__Provided records__

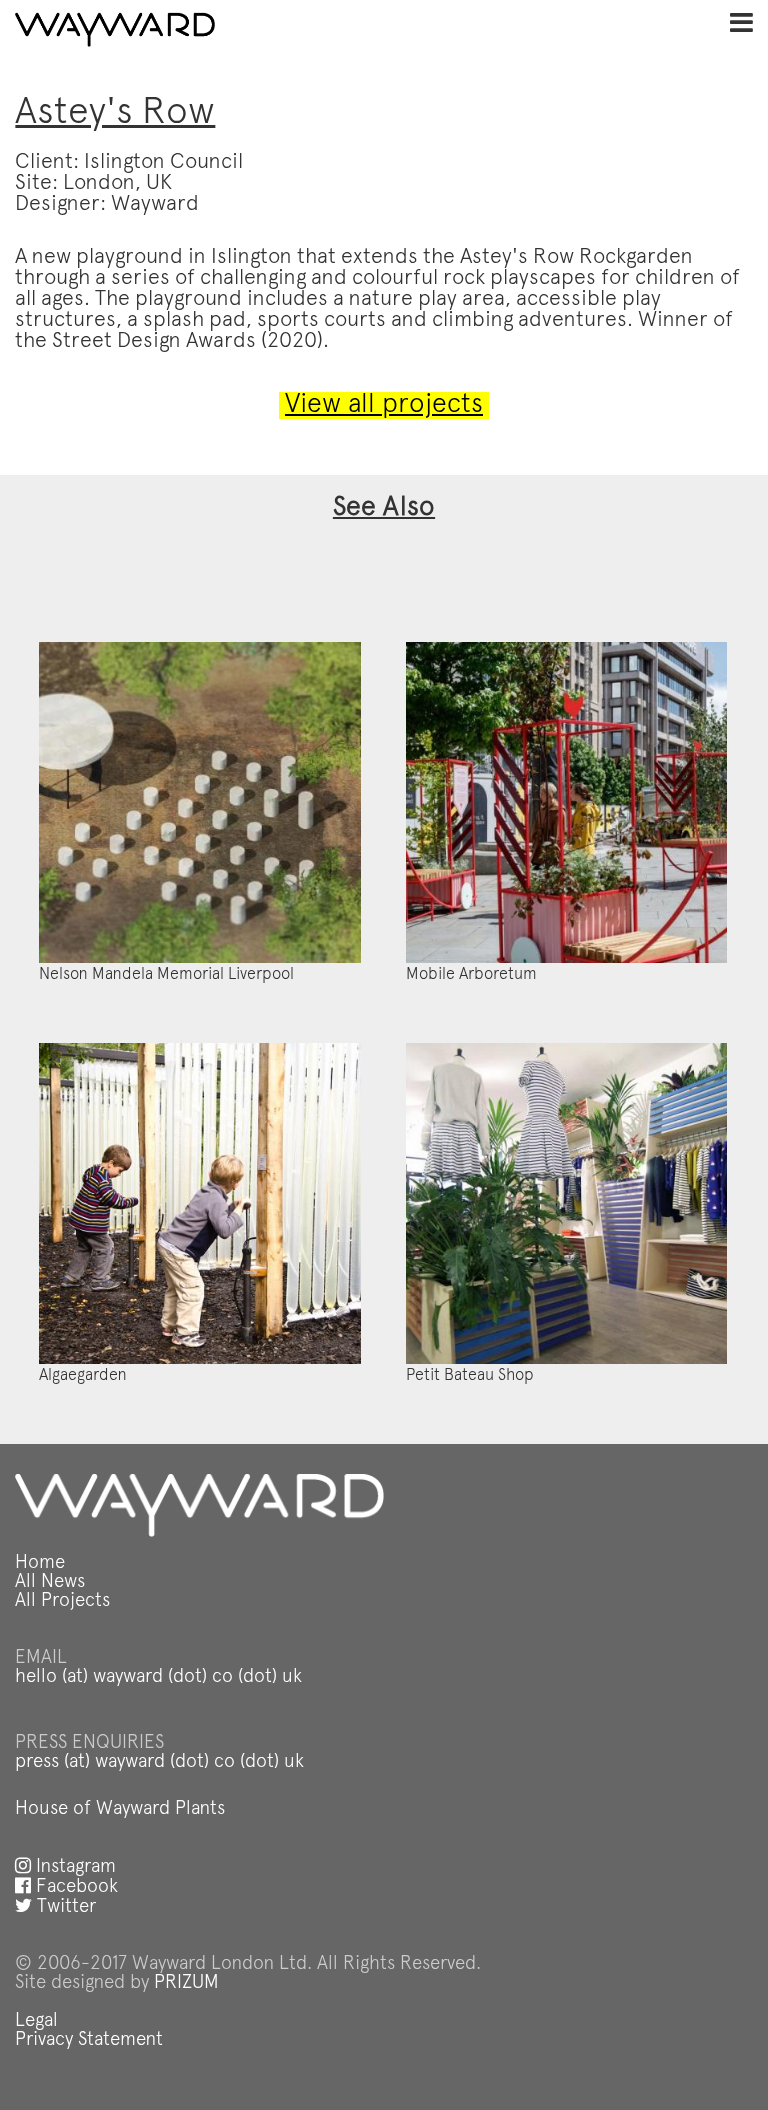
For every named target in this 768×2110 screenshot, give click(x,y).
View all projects (384, 405)
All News (50, 1582)
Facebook (74, 1887)
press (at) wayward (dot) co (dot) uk (159, 1762)
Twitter (64, 1907)
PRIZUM (186, 1983)
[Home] (115, 30)
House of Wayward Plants (120, 1809)
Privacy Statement (89, 2040)
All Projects (62, 1601)
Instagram (73, 1867)
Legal (36, 2021)
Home (40, 1563)
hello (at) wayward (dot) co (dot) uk (158, 1677)
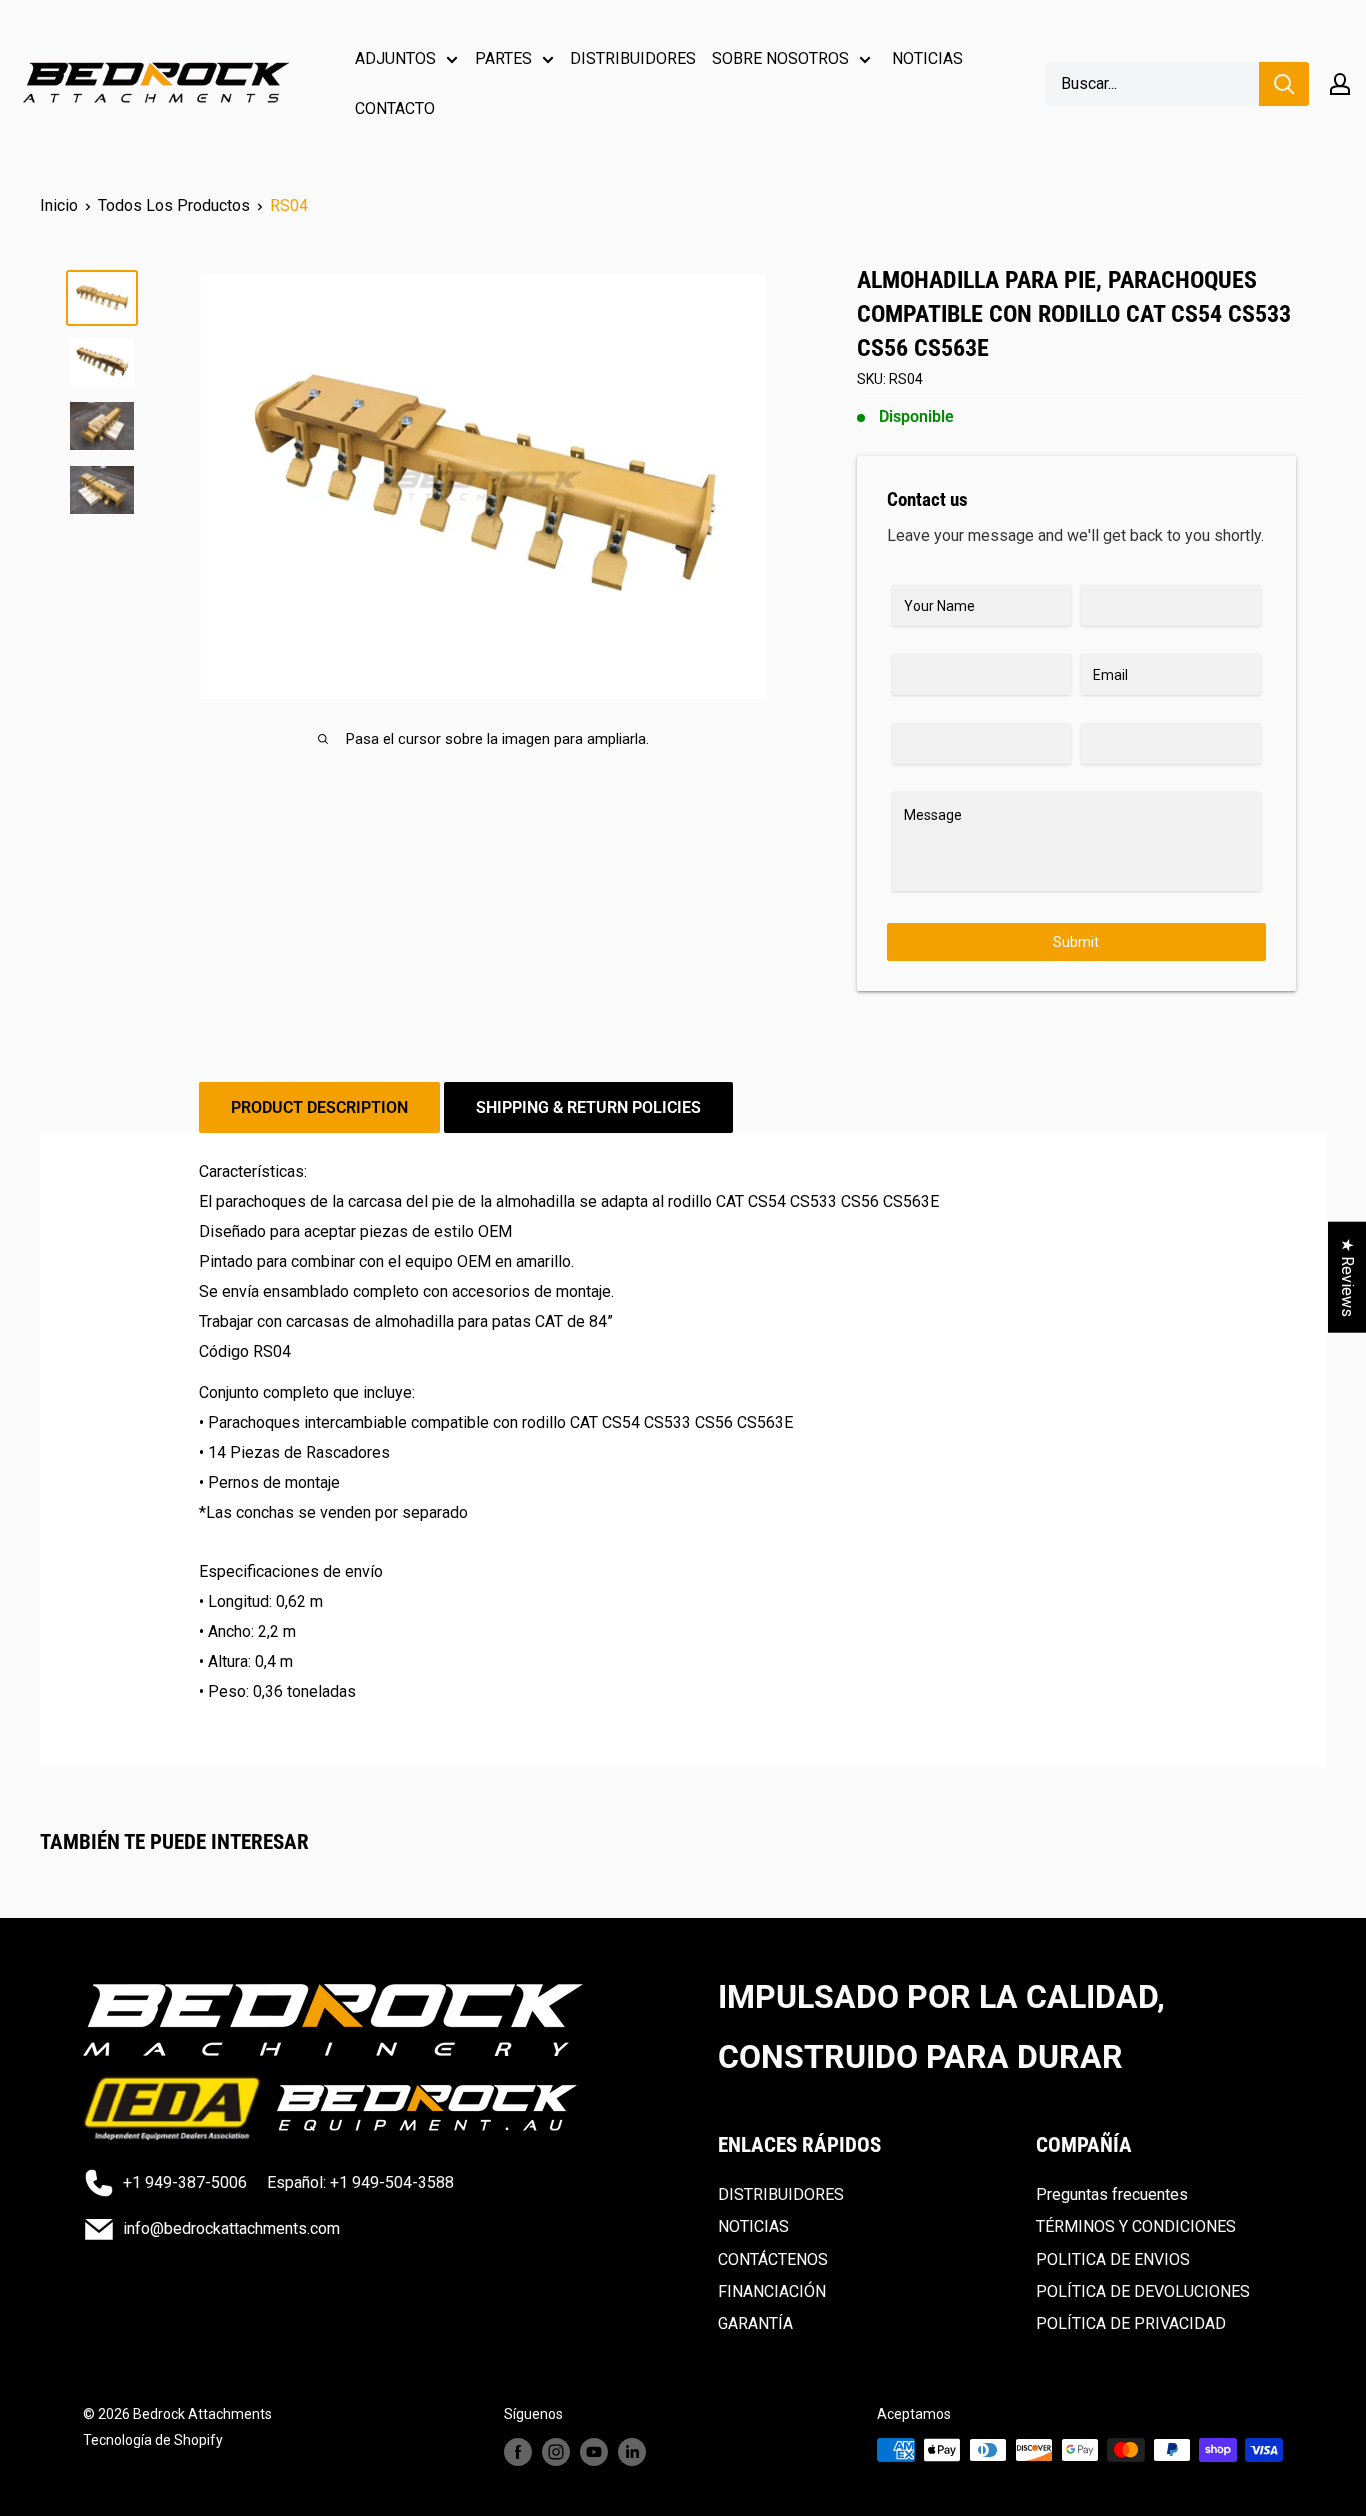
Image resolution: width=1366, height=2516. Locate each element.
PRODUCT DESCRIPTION (319, 1107)
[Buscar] (1284, 84)
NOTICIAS (927, 58)
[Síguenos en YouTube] (594, 2452)
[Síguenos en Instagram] (556, 2452)
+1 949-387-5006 (185, 2182)
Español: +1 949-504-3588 (360, 2182)
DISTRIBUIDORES (633, 58)
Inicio (59, 205)
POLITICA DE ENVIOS (1113, 2259)
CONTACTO (395, 108)
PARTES (503, 58)
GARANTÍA (755, 2323)
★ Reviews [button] (1347, 1277)
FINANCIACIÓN (772, 2291)
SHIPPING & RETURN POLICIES (588, 1107)
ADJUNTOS (395, 58)
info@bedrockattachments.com (231, 2228)
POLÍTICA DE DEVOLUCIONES (1143, 2291)
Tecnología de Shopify (153, 2440)
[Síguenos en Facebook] (518, 2452)
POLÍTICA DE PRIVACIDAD (1131, 2323)
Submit (1076, 942)
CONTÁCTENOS (773, 2259)
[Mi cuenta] (1340, 84)
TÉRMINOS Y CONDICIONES (1136, 2226)
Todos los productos (174, 205)
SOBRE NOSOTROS (780, 58)
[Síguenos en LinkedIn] (632, 2452)
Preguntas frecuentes (1112, 2194)
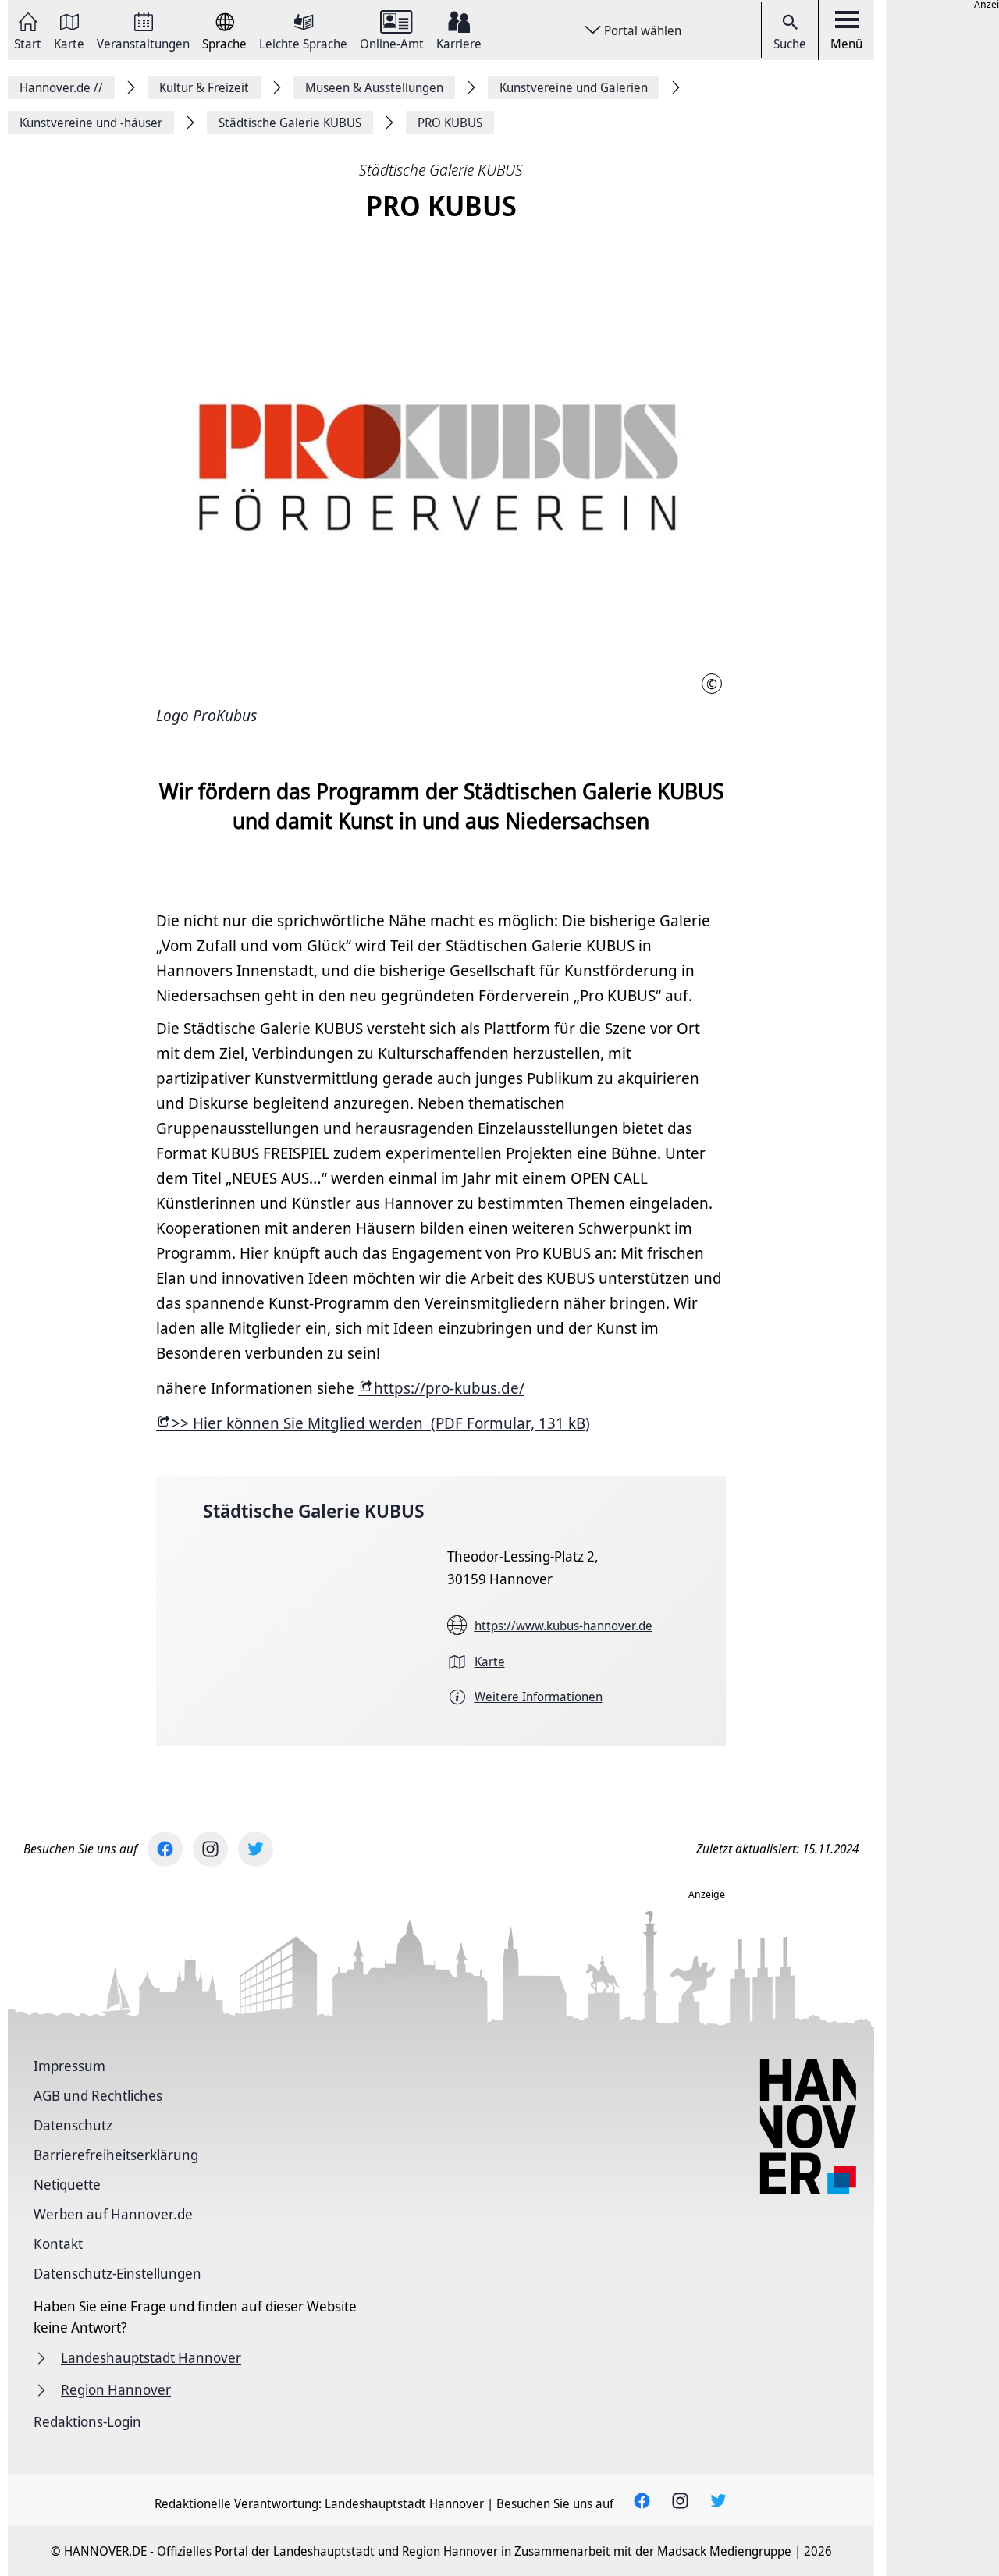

__Try it__
Exactly the lines from the one containing "Legal (36, 2021)" through the last line of the data above should be output, both ends included, with every picture left out.

__Response area__
Legal (36, 2021)
Home (40, 1563)
hello (at) wayward (dot) co (dot) uk (158, 1677)
Image resolution: width=1366, height=2516. Locate each element.
PRODUCT DESCRIPTION (319, 1107)
[Buscar] (1284, 84)
NOTICIAS (927, 58)
[Síguenos en YouTube] (594, 2452)
[Síguenos en Instagram] (556, 2452)
+1 949-387-5006 (185, 2182)
Español: +1 949-504-3588 (360, 2182)
DISTRIBUIDORES (633, 58)
Inicio (59, 205)
POLITICA DE ENVIOS (1113, 2259)
CONTACTO (395, 108)
PARTES (503, 58)
GARANTÍA (755, 2323)
★ Reviews [button] (1347, 1277)
FINANCIACIÓN (772, 2291)
SHIPPING & RETURN POLICIES (588, 1107)
ADJUNTOS (395, 58)
info@bedrockattachments.com (231, 2228)
POLÍTICA DE DEVOLUCIONES (1143, 2291)
Tecnología de Shopify (153, 2440)
[Síguenos en Facebook] (518, 2452)
POLÍTICA DE PRIVACIDAD (1131, 2323)
Submit (1076, 942)
CONTÁCTENOS (773, 2259)
[Mi cuenta] (1340, 84)
TÉRMINOS Y CONDICIONES (1136, 2226)
Todos los productos (174, 205)
SOBRE NOSOTROS (780, 58)
[Síguenos en LinkedIn] (632, 2452)
Preguntas frecuentes (1112, 2194)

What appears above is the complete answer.